STORED RECORDS —
= = =
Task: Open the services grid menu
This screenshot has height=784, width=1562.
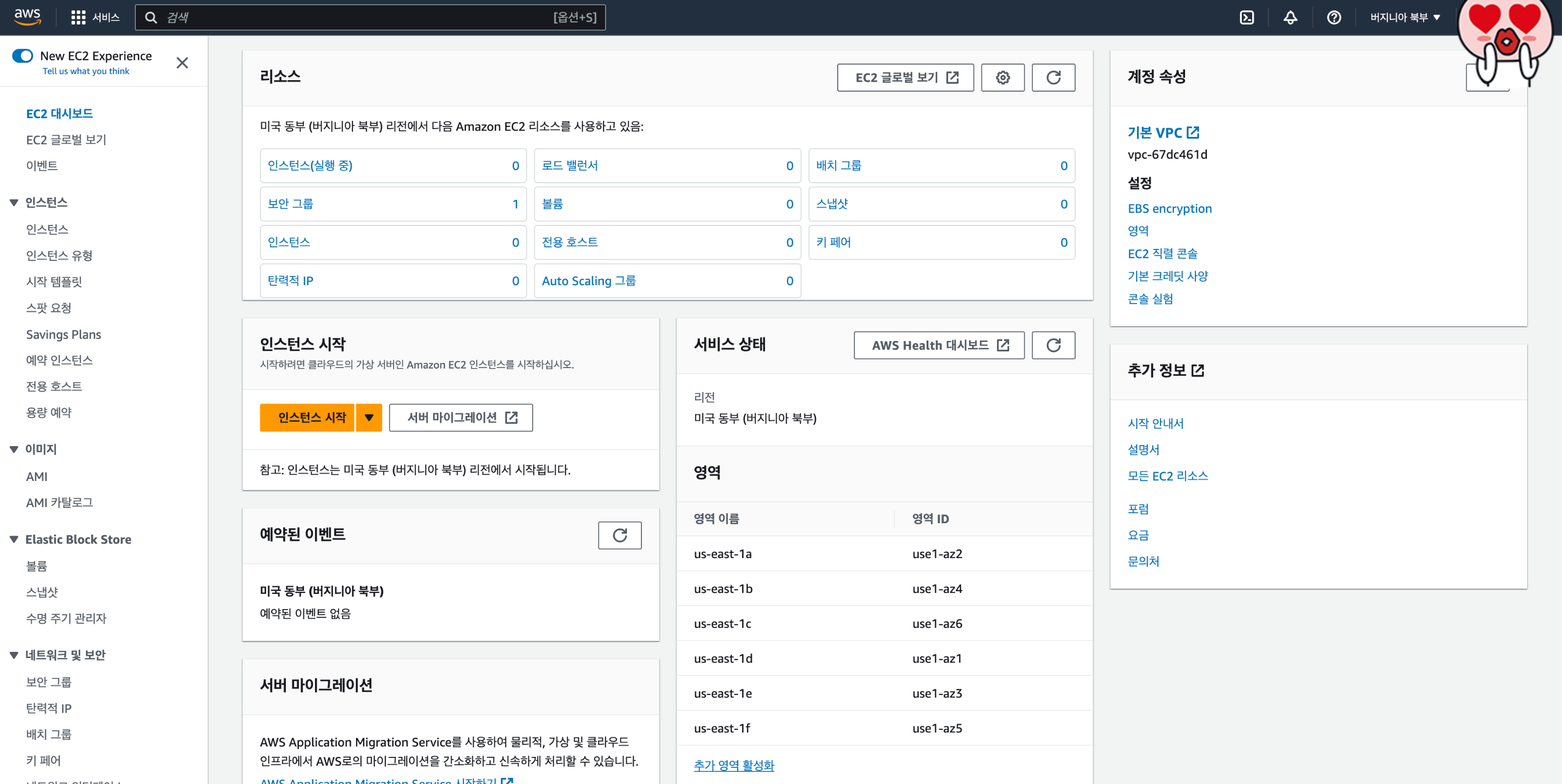Action: pos(78,18)
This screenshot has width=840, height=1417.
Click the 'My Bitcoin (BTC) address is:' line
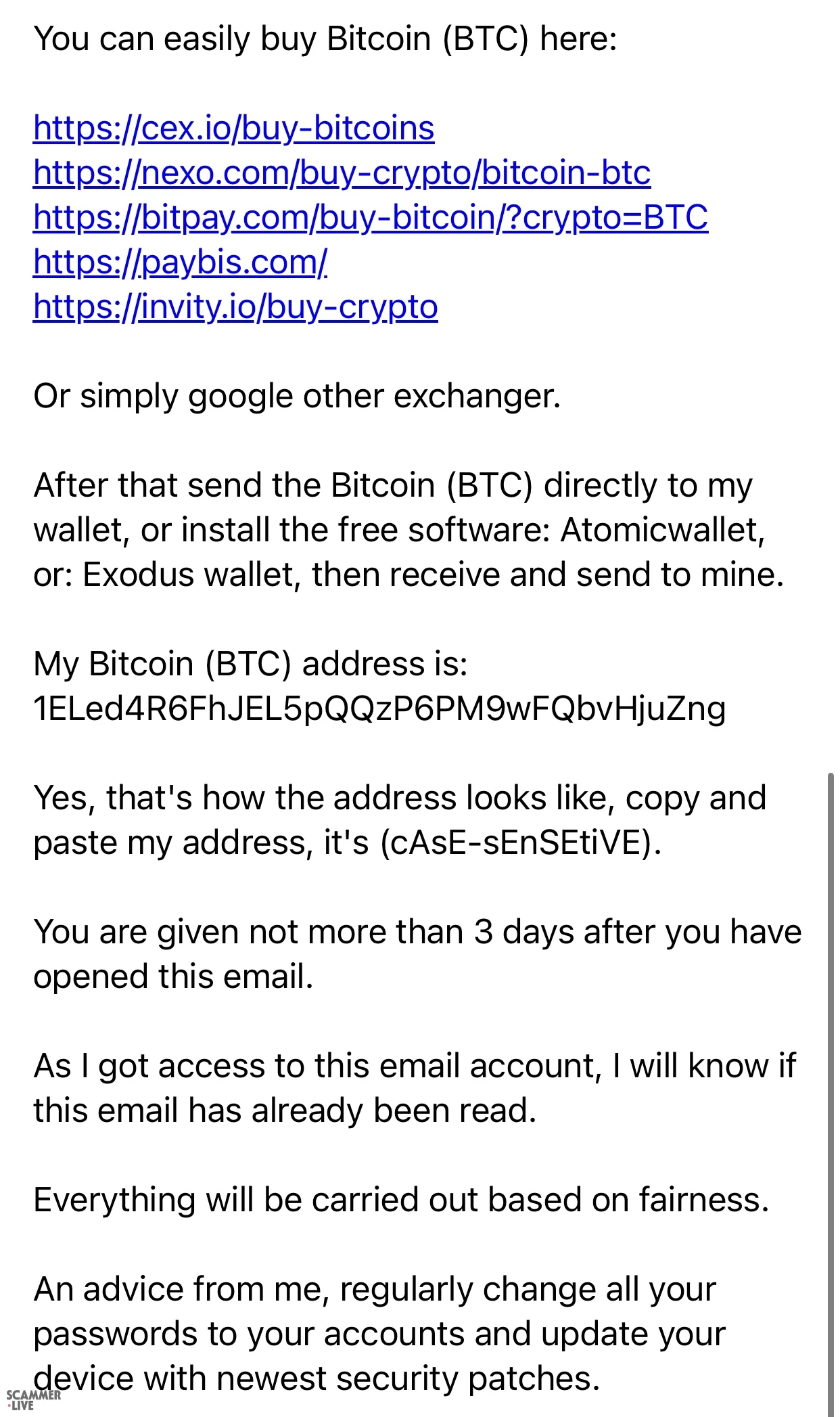click(x=250, y=664)
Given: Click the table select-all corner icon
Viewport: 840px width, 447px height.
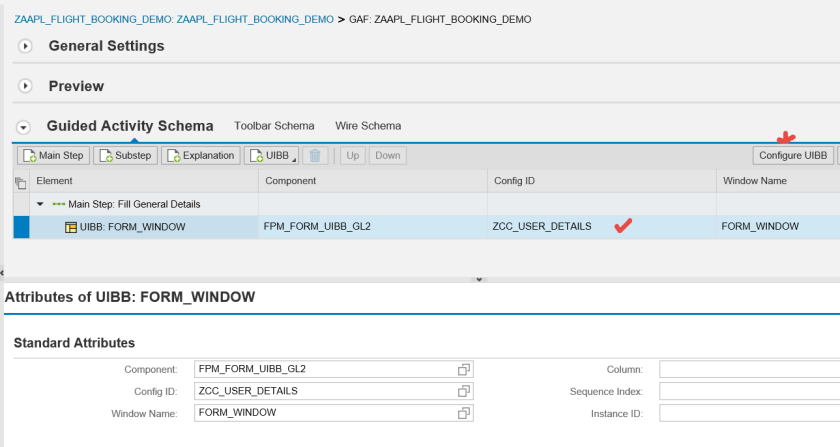Looking at the screenshot, I should click(20, 182).
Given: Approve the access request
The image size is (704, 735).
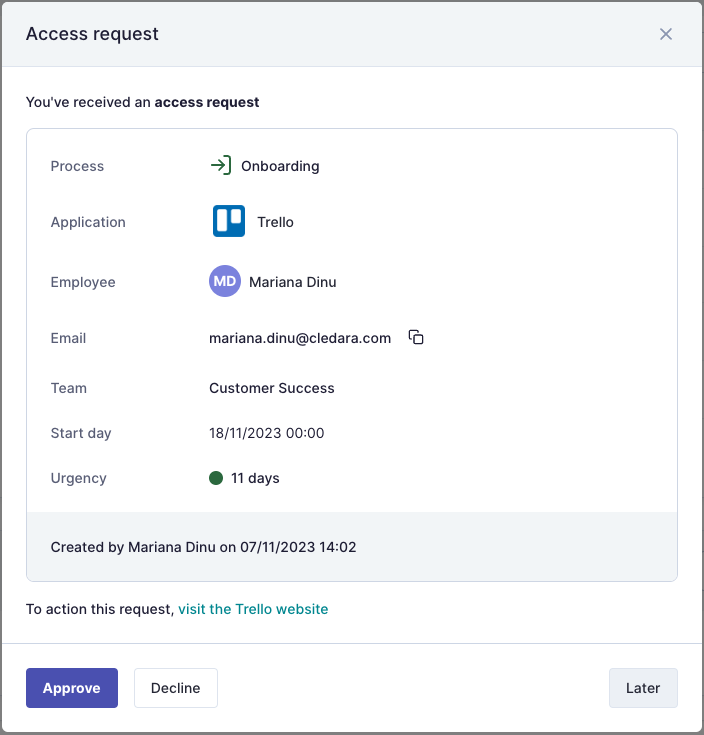Looking at the screenshot, I should [x=72, y=688].
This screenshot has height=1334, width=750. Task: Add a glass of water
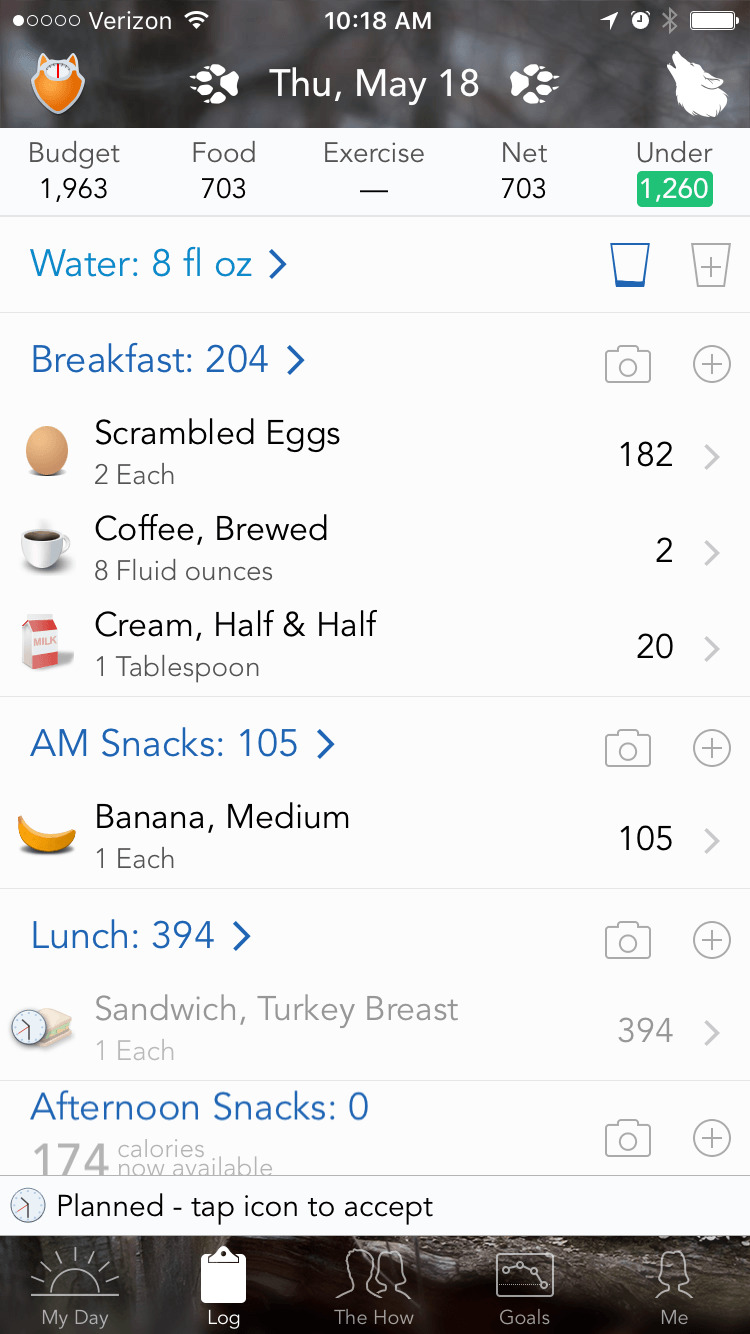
= = =
GOAL —
Gather every line from the entries above that contains the word "height".

OUTPUT OF THE EXERCISE —
This screenshot has height=784, width=1562.
This screenshot has width=840, height=1417.
Viewport: 840px width, 447px height.
This screenshot has height=1334, width=750. Task: Add a glass of water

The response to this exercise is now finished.